The silvery coyote's expression seemed to grow wearier at his words, and now the smile was lingering, tinged with sadness. As adult as he seemed, there were things to be learned yet, and the hybrid woman now ducked her head in sad apology. “I am an old woman and they are adults. If Thornloe is your home and theirs, they'll come back to it eventually,” she added, her tone apologetic. Rachias had been here when her children were young -- and, in a way, Kaena herself was responsible for Rachias' abandonment of her own children. It was plain to see they had someone who cared for them, though.

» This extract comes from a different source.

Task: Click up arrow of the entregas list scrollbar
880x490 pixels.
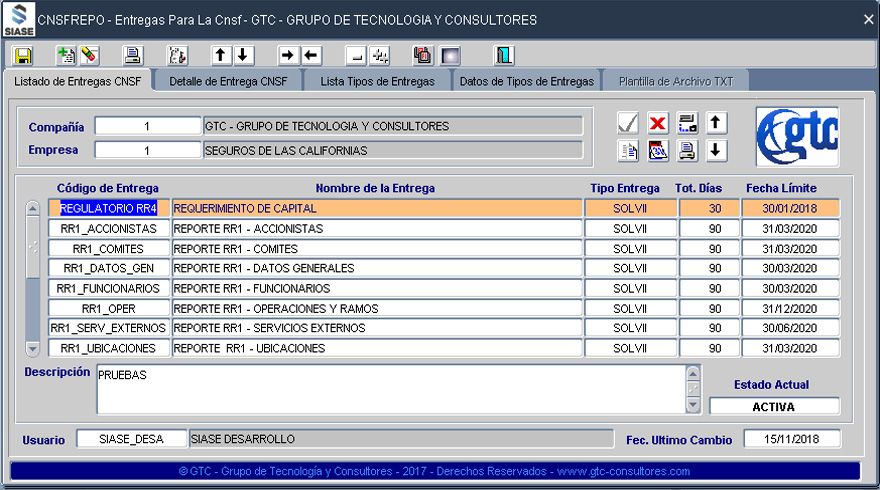Action: 32,209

“I would tell them you asked them to come home, but I could no more make them go than I could make you stay.” The stranger before her very well pull some hidden weapon and slice her to pieces for this honesty -- such actions were well within her blood's capabilities, as they'd proven before. Arkham had been careful to separate himself from her brood, though, and she did not see anger in him, though she might have expected it. “Would you rest here?” she asked, ever careful to differentiate between a permanent stay and a simple pause. “A while, a night -- we don't have to stay in Inferni,” she ventured. There were places they could go, and she would hunt for him, however feeble an attempt at reparation for all the means she had failed to provide before.

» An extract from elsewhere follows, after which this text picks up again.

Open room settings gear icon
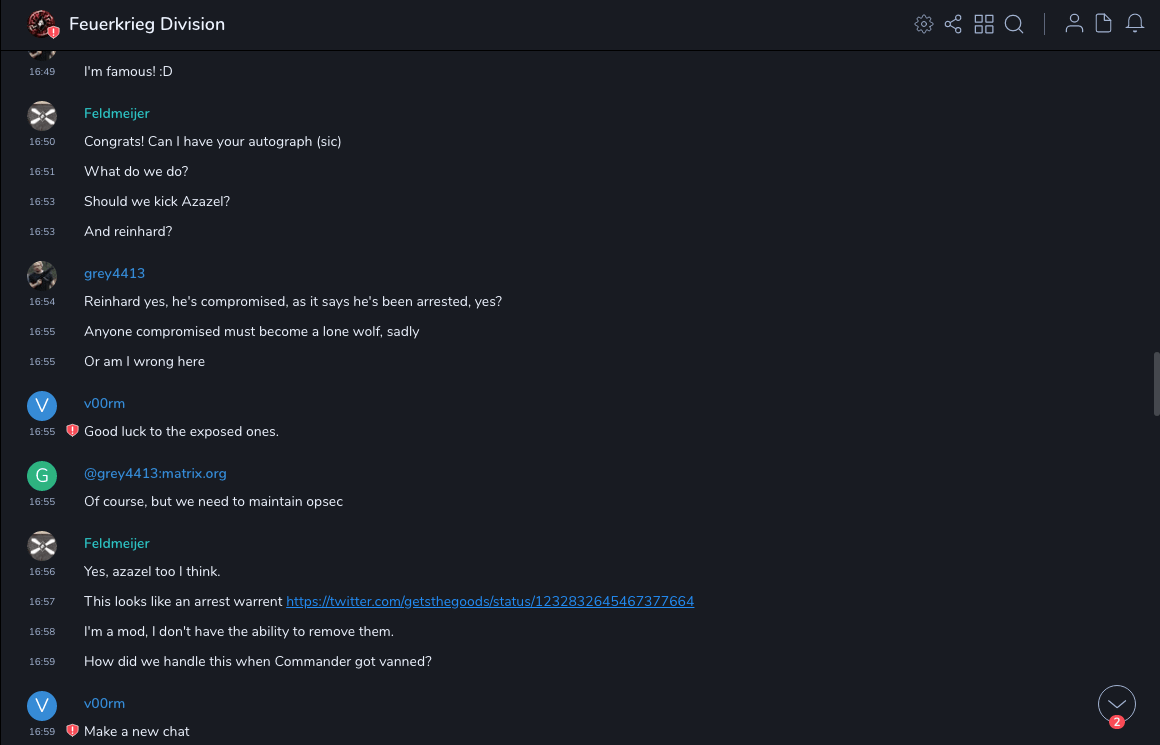Image resolution: width=1160 pixels, height=745 pixels. [x=924, y=24]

Even so, he did not appear to be in need of being fed -- she did still quietly marvel at the adult he had become, a lovely sort of coyote, displaying only the faintest hints of wolf, but so unlike the coyote children she had produced with Astaroth. She remembered Rachias having that same quality of her, and lamented that she had never seen Andrezej as an adult. No -- Andre had never lived to be an adult. She had failed these three and their half-sister, too.